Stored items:
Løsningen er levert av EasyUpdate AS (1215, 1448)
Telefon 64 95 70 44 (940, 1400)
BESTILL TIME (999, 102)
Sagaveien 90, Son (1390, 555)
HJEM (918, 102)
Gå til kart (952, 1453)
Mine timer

Problem to work on: Write out every entry verbatim.

Written answer:
Løsningen er levert av EasyUpdate AS (1215, 1448)
Telefon 64 95 70 44 (940, 1400)
BESTILL TIME (999, 102)
Sagaveien 90, Son (1390, 555)
HJEM (918, 102)
Gå til kart (952, 1453)
Mine timer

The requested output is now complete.